◆ To be done ◆
Repeat the lines of the items below, from the line with "Task: Open the three-dot menu for TV" up to and including the line with "Action: (763, 215)". Leave the pictures out.

── Data shown

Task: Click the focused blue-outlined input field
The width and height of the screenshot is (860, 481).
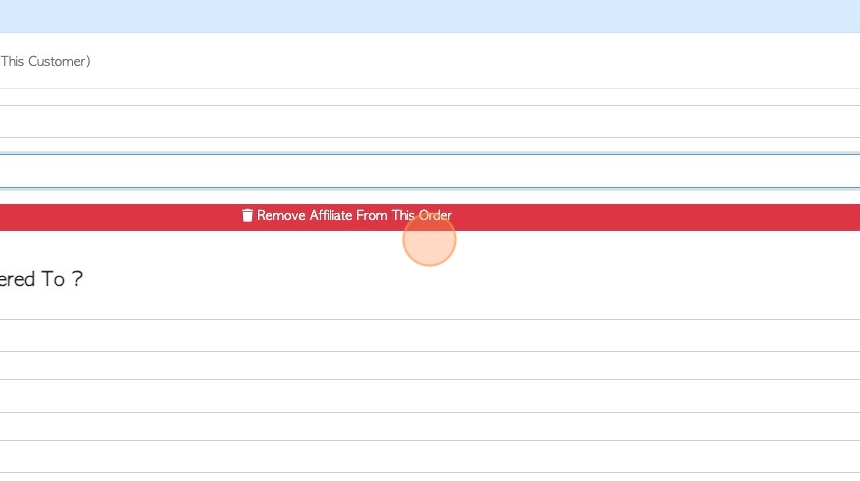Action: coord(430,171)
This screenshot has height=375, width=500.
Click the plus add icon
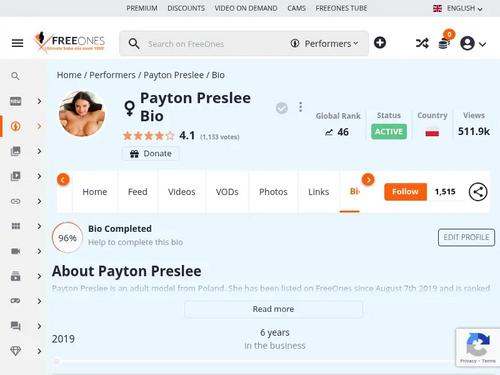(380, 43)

────
── Data shown

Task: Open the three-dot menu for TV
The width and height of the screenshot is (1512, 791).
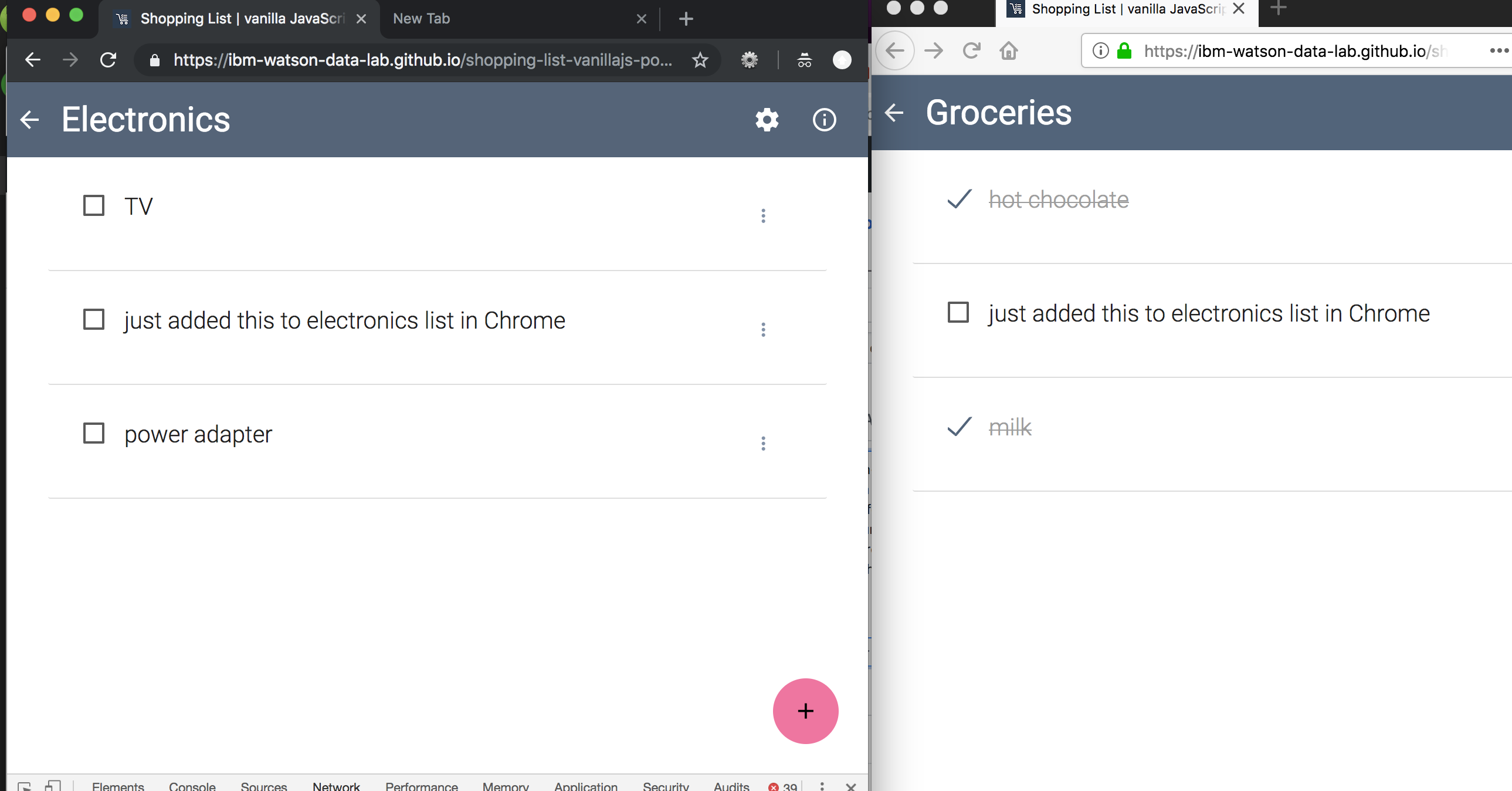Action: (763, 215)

────

◆ Right answer ◆
Task: Open the three-dot menu for TV
The width and height of the screenshot is (1512, 791).
Action: (763, 215)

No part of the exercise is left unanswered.